Why are cinemas disappearing from our high streets?

Picture houses used to be at the heart of communities; now they're almost invisible

 

How encouraging that film exhibition in the UK is no longer facing the threat of extinction that loomed in the 1980s. Back then, the video revolution ate into audience numbers with its big, chomping top-loader mouth, and many towns woke to discover they were in possession of a brand new bingo hall, but were also one cinema the poorer.

So audiences are going to cinemas now. But where are the cinemas going? The dominance of the multiplexes has had the strange effect of pushing the cinema into the closet — or, more accurately, into the shopping centre. I’m not here to take issue with the mall multiplex, a phenomenon that began in the US, or with its occasional technical shortcomings, poor staffing issues and so on. But what its popularity has done is to remove cinema from the physical architecture of our towns and cities. Oh, there are exceptions — the Curzon, Everyman and Picturehouse chains, as well as thriving cinemas such as Brighton’s Duke of York (now owned by Picturehouse) or the Glasgow Film Theatre — but for the most part it remains an exotic experience to drive or walk through a town outside London and actually pass a cinema. A functioning cinema, that is. With a marquee [a text display of the films showing above the entrance of the cinema].

A director described to me recently the disheartening feeling each time he turned up to introduce films or conduct Q&A sessions at a US cinema, only to find that each one was in a mall, or nestled within some concrete structure not visible from the street. We tuck most of our cinemas away now as though we are ashamed of them. Many of the others are derelict and/or barricaded (like the much-fought-for EMD cinema in Walthamstow, which I have written about here before), or else remodelled into other businesses (such as the gym on London’s St Martin’s Lane, WC2, which was once the city’s plushest arthouse venue, the subterranean Lumiere Cinema, where I used to go to see first runs of Peter Greenaway films — and, more importantly, to see disgusted patrons walk out of those same Peter Greenaway films).

— Data lines —

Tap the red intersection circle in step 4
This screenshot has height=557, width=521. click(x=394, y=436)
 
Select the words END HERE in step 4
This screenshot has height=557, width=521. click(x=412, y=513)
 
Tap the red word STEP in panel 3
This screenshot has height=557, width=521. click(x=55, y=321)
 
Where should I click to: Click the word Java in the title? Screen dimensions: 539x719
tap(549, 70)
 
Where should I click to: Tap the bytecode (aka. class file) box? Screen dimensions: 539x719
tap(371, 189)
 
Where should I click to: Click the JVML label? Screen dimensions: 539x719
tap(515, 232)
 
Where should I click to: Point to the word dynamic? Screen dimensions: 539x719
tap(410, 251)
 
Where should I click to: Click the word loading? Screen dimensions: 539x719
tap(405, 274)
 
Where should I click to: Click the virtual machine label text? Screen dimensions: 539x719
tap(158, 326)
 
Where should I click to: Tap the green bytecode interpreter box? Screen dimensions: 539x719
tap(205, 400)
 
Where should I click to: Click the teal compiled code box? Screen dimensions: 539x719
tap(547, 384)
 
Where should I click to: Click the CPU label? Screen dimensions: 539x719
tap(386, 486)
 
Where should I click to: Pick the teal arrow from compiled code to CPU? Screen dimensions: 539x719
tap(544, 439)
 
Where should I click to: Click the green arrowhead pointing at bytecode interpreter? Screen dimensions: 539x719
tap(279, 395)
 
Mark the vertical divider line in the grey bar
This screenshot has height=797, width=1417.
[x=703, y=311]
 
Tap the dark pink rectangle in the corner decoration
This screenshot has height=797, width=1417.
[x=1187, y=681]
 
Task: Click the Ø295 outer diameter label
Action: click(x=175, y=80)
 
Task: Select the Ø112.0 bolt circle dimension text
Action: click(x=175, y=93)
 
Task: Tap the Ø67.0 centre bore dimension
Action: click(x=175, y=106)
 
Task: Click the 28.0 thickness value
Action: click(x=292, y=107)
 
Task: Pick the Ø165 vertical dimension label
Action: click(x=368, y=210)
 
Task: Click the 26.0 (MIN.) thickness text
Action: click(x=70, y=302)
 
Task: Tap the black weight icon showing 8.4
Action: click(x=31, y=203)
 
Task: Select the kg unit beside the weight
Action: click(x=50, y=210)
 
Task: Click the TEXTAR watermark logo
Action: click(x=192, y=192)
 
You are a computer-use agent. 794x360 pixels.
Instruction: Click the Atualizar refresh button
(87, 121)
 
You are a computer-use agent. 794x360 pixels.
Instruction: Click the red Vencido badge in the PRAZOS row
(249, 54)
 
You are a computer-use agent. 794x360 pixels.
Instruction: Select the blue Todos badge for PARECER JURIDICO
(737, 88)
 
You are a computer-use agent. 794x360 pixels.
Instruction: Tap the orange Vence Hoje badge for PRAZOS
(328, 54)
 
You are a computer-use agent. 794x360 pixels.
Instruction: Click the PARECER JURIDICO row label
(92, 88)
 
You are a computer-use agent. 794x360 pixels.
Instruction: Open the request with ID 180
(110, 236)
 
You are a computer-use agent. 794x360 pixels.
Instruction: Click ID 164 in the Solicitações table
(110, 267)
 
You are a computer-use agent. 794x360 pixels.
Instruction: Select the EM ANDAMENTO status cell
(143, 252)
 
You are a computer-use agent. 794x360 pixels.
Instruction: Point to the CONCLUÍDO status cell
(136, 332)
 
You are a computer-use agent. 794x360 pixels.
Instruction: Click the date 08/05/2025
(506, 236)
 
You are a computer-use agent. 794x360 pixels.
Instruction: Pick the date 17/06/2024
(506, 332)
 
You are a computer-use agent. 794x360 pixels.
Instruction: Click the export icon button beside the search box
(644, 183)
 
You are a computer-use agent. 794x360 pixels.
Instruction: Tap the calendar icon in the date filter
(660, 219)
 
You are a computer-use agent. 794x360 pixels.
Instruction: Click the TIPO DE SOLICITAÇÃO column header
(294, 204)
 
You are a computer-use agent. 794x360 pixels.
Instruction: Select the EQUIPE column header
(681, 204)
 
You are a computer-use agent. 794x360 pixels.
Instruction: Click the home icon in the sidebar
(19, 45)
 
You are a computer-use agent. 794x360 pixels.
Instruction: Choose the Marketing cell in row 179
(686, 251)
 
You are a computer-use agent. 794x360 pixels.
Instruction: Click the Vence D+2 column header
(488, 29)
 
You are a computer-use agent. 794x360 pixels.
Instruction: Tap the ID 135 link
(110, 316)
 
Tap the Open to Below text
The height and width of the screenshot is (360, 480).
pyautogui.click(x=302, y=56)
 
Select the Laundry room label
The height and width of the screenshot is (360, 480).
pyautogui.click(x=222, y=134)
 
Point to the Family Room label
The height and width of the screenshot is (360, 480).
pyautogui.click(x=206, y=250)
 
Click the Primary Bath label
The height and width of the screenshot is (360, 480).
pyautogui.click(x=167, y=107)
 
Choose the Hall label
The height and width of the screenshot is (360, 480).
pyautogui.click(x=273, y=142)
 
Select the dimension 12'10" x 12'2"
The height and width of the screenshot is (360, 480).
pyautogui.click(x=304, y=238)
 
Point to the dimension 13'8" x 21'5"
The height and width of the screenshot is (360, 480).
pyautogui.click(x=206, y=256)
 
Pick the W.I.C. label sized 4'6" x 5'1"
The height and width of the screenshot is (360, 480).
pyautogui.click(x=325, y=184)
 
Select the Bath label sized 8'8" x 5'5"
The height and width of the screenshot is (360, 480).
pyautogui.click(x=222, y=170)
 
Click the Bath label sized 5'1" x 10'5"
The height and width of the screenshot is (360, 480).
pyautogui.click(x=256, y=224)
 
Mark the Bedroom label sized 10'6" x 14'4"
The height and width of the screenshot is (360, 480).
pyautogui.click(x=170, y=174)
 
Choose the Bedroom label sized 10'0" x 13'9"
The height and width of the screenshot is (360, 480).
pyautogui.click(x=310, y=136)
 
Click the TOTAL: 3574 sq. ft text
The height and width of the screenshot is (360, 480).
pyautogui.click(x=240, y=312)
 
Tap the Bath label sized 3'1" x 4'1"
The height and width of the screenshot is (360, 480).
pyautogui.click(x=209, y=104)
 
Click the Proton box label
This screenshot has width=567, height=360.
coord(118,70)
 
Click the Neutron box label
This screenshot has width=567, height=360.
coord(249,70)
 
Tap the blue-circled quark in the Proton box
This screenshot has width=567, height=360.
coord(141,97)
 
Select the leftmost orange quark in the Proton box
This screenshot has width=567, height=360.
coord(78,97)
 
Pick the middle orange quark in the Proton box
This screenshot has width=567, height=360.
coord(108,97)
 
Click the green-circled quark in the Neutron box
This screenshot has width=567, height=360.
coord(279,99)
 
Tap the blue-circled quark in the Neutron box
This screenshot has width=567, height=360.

— What you will do —
Can you print, word for word, the passage from the article on disappearing cinemas above that begins with the words containing "Why are cinemas" and ends with "cinema the poorer."?

— Solved problem —
Why are cinemas disappearing from our high streets?

Picture houses used to be at the heart of communities; now they're almost invisible

 

How encouraging that film exhibition in the UK is no longer facing the threat of extinction that loomed in the 1980s. Back then, the video revolution ate into audience numbers with its big, chomping top-loader mouth, and many towns woke to discover they were in possession of a brand new bingo hall, but were also one cinema the poorer.